### Records for the task
---------------

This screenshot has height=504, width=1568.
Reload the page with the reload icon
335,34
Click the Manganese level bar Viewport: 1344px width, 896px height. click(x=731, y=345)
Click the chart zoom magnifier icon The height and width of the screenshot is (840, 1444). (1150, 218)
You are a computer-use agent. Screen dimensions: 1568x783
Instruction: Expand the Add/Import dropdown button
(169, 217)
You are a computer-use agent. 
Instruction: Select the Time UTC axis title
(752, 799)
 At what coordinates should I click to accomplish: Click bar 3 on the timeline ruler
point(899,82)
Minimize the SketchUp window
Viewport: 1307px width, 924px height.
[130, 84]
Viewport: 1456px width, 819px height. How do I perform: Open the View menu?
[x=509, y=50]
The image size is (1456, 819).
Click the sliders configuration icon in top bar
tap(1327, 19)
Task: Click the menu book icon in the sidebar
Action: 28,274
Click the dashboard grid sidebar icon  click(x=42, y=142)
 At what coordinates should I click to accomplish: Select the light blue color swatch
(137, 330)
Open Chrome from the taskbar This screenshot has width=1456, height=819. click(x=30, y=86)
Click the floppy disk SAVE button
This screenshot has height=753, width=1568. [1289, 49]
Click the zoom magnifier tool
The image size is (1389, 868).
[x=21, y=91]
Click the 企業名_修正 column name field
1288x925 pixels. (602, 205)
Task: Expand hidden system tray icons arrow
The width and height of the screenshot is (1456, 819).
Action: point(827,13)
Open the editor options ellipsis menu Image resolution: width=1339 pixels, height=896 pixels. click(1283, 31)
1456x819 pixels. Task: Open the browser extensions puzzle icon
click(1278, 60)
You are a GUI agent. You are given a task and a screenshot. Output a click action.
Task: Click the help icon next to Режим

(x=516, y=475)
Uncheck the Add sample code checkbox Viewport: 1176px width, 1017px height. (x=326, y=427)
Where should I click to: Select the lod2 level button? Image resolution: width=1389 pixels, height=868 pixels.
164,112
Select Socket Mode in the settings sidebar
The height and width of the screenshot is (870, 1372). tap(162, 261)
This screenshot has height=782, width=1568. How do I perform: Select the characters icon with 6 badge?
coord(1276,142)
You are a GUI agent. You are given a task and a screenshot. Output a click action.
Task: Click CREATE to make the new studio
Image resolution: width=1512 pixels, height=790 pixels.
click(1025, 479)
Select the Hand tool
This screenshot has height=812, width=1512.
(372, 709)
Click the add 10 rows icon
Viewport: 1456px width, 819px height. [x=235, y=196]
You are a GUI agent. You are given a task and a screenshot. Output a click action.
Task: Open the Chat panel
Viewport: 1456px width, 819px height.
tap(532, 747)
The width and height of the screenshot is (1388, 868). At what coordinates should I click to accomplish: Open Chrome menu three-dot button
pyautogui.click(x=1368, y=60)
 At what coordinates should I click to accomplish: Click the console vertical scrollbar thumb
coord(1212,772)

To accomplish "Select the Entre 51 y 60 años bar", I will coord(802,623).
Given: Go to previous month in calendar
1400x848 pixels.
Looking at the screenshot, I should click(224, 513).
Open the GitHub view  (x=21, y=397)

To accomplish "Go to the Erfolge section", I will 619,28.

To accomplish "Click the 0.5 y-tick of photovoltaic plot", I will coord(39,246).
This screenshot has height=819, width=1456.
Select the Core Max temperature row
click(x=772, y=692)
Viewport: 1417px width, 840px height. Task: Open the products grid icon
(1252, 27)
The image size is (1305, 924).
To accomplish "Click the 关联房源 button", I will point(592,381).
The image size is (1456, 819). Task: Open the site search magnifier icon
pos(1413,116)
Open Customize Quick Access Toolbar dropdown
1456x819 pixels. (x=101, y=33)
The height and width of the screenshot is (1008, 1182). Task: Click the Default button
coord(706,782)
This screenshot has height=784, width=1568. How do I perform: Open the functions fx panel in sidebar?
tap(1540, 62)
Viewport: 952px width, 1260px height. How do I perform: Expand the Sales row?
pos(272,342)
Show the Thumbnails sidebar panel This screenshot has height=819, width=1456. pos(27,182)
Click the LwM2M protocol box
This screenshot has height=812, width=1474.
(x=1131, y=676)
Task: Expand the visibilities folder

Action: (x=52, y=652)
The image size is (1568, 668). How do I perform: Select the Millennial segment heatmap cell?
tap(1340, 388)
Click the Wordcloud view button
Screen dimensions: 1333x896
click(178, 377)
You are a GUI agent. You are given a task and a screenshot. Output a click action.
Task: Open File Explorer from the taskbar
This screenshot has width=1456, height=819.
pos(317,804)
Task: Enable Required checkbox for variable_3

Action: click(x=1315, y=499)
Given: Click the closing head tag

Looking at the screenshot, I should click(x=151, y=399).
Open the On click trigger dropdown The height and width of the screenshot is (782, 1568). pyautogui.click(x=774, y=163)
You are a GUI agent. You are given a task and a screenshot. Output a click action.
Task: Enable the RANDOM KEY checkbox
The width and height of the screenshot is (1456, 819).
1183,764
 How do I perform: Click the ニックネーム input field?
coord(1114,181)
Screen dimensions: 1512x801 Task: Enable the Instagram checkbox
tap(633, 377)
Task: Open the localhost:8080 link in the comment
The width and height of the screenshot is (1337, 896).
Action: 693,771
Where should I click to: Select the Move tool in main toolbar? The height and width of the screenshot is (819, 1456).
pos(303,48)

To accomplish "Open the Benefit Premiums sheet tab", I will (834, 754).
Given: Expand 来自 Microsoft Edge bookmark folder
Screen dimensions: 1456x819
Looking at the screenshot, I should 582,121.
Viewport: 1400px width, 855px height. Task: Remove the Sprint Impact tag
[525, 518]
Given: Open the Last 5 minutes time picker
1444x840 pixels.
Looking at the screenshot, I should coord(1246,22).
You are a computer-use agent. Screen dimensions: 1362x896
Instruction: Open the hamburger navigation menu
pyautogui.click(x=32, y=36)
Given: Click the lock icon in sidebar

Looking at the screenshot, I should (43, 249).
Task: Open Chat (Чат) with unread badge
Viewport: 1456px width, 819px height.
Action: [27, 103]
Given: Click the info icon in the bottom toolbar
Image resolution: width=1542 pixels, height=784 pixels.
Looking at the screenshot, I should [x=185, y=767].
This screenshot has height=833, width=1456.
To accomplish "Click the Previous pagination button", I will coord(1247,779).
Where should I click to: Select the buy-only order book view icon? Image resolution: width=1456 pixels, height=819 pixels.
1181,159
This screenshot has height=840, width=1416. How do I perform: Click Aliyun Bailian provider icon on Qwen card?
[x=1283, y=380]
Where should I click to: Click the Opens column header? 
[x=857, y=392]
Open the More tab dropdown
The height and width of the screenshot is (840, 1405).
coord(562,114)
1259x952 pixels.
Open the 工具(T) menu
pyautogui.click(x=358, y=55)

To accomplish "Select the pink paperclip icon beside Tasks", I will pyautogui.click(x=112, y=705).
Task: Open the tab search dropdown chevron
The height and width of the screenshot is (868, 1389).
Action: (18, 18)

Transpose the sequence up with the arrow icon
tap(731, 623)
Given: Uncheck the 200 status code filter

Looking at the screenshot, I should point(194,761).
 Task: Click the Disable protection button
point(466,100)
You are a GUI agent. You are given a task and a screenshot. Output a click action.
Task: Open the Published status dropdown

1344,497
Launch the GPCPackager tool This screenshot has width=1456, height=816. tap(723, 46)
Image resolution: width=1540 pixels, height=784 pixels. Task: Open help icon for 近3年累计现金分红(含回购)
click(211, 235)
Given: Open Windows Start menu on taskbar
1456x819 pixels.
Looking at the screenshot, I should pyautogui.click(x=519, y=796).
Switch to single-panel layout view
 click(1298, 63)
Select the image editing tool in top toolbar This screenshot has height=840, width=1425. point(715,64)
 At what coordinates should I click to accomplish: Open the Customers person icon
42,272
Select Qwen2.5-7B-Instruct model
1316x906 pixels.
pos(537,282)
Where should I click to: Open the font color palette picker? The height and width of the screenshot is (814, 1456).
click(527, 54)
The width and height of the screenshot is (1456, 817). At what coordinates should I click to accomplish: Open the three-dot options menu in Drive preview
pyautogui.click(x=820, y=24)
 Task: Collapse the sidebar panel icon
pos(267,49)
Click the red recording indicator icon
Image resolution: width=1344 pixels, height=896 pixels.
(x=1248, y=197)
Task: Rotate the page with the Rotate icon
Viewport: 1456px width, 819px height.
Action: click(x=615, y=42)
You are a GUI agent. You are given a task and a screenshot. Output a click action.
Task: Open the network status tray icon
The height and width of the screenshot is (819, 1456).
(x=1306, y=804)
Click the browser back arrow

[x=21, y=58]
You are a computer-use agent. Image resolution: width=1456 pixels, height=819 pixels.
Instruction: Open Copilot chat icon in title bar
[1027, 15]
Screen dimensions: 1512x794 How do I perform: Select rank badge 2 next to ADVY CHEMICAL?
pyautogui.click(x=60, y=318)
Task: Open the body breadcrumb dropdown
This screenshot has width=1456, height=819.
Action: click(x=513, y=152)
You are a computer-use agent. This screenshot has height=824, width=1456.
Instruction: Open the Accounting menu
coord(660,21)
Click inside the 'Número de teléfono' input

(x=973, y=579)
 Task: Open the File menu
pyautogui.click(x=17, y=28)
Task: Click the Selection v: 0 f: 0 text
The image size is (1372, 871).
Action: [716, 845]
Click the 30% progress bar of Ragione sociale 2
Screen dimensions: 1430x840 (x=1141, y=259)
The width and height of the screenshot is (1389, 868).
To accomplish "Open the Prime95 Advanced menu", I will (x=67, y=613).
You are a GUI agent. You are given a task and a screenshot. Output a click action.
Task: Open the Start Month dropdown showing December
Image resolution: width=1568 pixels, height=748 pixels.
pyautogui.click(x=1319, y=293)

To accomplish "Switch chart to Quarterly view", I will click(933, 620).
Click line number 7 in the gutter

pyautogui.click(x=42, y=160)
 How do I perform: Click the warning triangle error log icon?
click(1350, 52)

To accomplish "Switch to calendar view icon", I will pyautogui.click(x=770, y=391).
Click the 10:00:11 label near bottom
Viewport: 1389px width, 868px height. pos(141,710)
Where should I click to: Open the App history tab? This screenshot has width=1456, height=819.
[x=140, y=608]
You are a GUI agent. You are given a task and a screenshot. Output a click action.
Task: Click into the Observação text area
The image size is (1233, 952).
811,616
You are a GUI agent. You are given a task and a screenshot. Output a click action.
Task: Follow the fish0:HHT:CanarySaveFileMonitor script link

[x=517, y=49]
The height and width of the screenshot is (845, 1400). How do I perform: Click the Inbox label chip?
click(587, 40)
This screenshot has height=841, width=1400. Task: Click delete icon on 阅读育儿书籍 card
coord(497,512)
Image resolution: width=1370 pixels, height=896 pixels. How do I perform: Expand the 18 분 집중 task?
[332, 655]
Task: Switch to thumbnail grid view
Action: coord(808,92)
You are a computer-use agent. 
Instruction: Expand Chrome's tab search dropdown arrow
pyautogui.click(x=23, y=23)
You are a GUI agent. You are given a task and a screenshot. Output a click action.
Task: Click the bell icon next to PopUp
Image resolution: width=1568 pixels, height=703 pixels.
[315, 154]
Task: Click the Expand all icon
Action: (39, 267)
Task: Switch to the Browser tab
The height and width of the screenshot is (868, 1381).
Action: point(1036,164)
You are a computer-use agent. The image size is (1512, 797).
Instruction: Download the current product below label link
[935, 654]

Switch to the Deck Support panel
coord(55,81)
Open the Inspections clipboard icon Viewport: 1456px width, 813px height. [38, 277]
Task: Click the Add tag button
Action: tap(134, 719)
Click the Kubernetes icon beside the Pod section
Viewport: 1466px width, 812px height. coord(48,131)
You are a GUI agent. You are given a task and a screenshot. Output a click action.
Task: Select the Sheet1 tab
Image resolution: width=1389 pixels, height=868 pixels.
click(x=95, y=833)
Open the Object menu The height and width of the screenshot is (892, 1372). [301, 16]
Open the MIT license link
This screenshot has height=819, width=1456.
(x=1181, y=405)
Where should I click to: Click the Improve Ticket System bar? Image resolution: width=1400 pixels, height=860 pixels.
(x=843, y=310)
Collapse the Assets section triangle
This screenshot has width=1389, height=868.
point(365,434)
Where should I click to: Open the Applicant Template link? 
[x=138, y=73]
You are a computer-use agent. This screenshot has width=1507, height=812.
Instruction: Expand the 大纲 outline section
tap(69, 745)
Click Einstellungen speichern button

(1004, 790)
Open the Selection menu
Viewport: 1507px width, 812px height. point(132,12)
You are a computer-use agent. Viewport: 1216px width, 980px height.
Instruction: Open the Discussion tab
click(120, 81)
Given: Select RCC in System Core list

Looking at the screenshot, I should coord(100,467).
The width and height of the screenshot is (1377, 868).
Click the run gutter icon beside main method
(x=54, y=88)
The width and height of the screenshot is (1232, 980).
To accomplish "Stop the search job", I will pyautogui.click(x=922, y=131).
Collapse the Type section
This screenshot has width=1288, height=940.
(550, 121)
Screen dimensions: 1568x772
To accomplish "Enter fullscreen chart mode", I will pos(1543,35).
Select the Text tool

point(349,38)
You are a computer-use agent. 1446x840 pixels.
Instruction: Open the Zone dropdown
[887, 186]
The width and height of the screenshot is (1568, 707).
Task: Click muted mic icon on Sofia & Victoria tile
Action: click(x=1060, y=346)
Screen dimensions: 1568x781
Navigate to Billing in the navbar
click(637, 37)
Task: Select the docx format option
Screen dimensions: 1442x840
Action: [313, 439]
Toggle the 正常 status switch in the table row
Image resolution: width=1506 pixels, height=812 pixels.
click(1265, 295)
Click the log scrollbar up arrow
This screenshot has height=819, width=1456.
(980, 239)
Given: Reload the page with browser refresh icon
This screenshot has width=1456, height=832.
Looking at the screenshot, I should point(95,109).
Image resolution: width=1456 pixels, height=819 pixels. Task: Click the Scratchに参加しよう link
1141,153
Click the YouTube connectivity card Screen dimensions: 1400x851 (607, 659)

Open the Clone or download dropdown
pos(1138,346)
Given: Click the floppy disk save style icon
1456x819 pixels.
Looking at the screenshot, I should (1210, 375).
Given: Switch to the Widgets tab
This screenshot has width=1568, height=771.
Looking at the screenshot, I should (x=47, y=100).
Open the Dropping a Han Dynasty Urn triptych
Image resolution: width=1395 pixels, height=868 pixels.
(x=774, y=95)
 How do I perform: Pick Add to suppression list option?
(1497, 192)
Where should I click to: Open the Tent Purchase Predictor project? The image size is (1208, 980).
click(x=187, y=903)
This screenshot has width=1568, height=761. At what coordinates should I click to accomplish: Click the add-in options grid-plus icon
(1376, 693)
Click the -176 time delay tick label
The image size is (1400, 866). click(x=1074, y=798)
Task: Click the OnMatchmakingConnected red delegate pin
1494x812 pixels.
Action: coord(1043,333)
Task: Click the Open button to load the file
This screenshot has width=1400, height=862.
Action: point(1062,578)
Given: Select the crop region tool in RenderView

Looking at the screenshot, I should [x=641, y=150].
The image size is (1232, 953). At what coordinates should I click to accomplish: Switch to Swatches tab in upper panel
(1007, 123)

---------------

### What is needed
Where a line in the entries holds the word "calendar", copy that line.

### Your response
Given: Go to previous month in calendar
To accomplish "Switch to calendar view icon", I will pyautogui.click(x=770, y=391).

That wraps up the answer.